* _GIVEN PROBLEM_: Which lines of the records below contain the string "Open" with the same capitalization? Pull out each of those lines and copy it in full.

* _DATASET_:
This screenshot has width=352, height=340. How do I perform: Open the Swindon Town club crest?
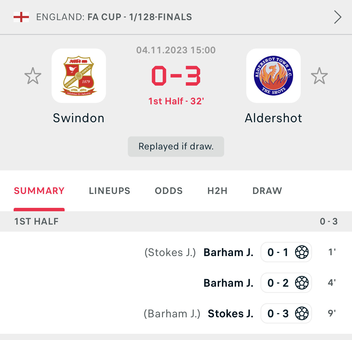pos(79,76)
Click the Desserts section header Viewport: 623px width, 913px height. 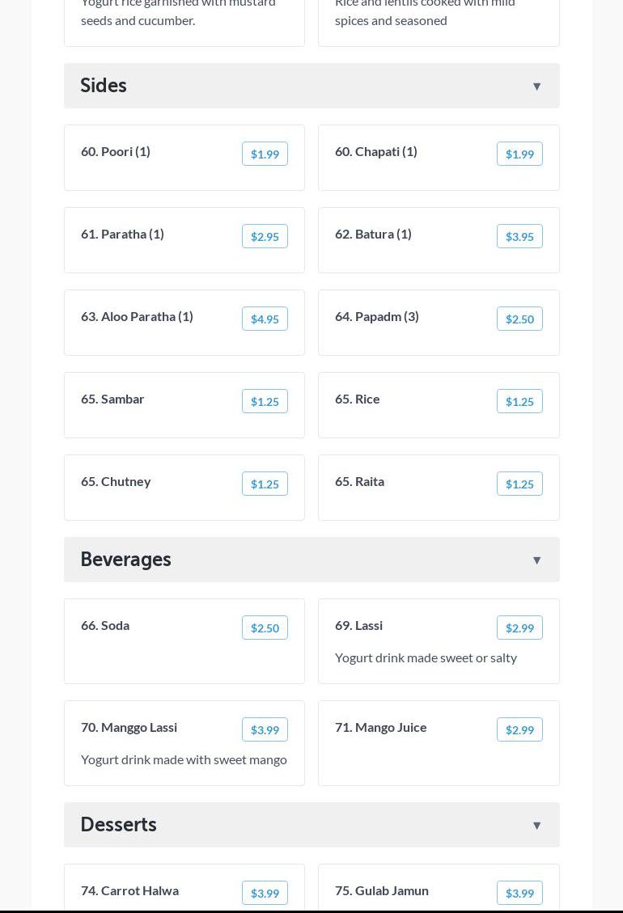(x=119, y=825)
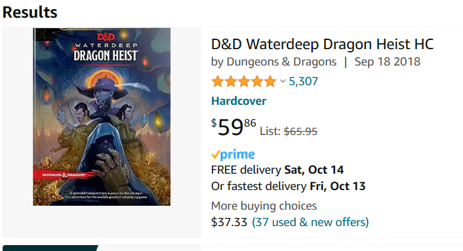Click the More buying choices label
Image resolution: width=463 pixels, height=251 pixels.
(x=264, y=206)
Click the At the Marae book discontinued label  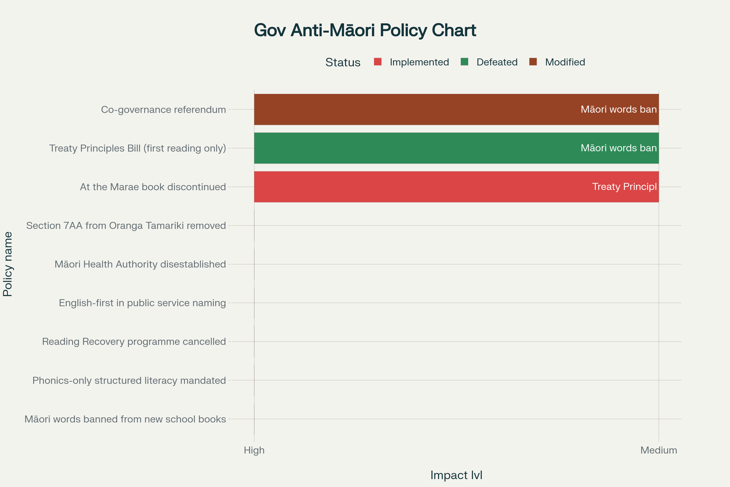(x=152, y=187)
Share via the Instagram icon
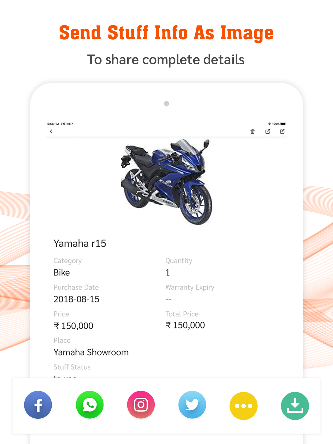 pos(141,405)
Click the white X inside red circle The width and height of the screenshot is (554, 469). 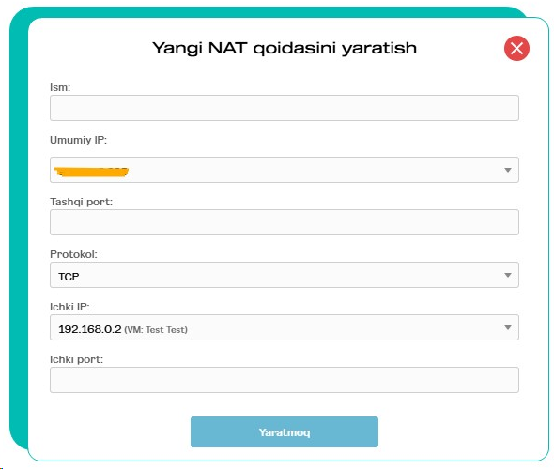point(516,49)
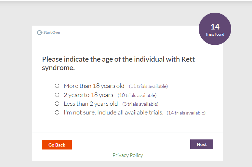Click the 14 trials available note
Screen dimensions: 252x167
[x=186, y=113]
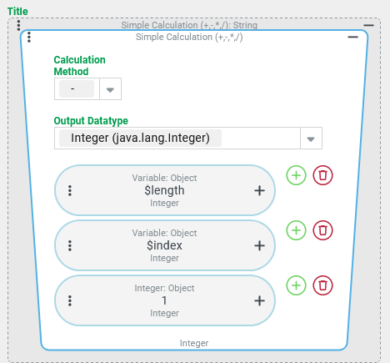The width and height of the screenshot is (390, 363).
Task: Open the Integer 1 block drag-handle menu
Action: pos(70,300)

* _SOLUTION FOR THIS TASK_:
This screenshot has width=352, height=340. How do I perform: Open the Swindon Town club crest?
Task: Open the Integer 1 block drag-handle menu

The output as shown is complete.